Additionally, the FDA draft stated the agency may request a summary of survival data when considering accelerated approval to assess the impact of the treatment’s toxicities on survival, and they may request additional updates as the application is reviewed.
Single-arm trials would be reserved for “that drugs that are expected to provide a meaningful advantage (including an efficacy advantage) over available treatment.” Historical trials of available therapies should be prespecified in consideration of how they align with the trial’s design and patient selection. The FDA recognizes that this may be challenging in molecularly defined patient populations, and states that it may be appropriate to demonstrate that the treatment will have a greater magnitude of efficacy versus the wider historical trial population.

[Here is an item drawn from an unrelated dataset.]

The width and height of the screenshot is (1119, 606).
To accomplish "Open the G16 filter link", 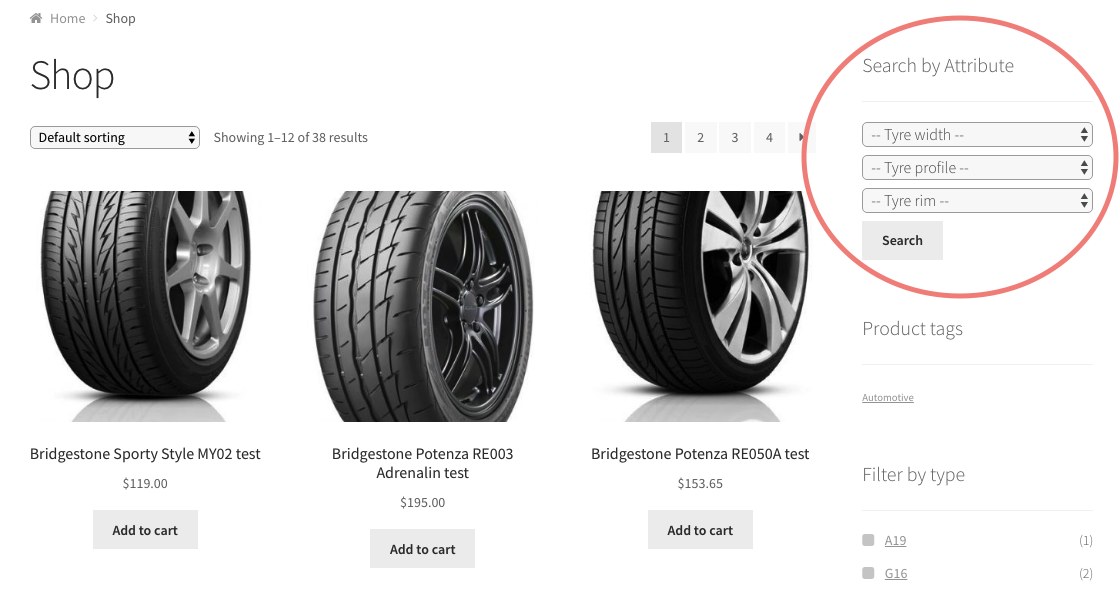I will [x=896, y=573].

For the analysis of single-arm trials, the draft recommends a minimum follow-up of 6 months to assess durability of response in most cases, as well as the use of blinded independent central review to prevent bias in assessing response. It also states that
The FDA also called attention to the role of Project Confirm, an initiative by the FDA Oncology Center of Excellence to promote the transparency of outcomes related to accelerated approvals, including a database tracking the status of all oncology accelerated approvals.1
These steps are aimed at continuing the use of accelerated approval while maintaining the quality of clinical trials investigating new therapeutics for patients with cancer.
“Building quality and efficiency into the design of oncology clinical trials is a crucial component in providing maximum benefit to those living with cancer,” stated Pazdur in the press release.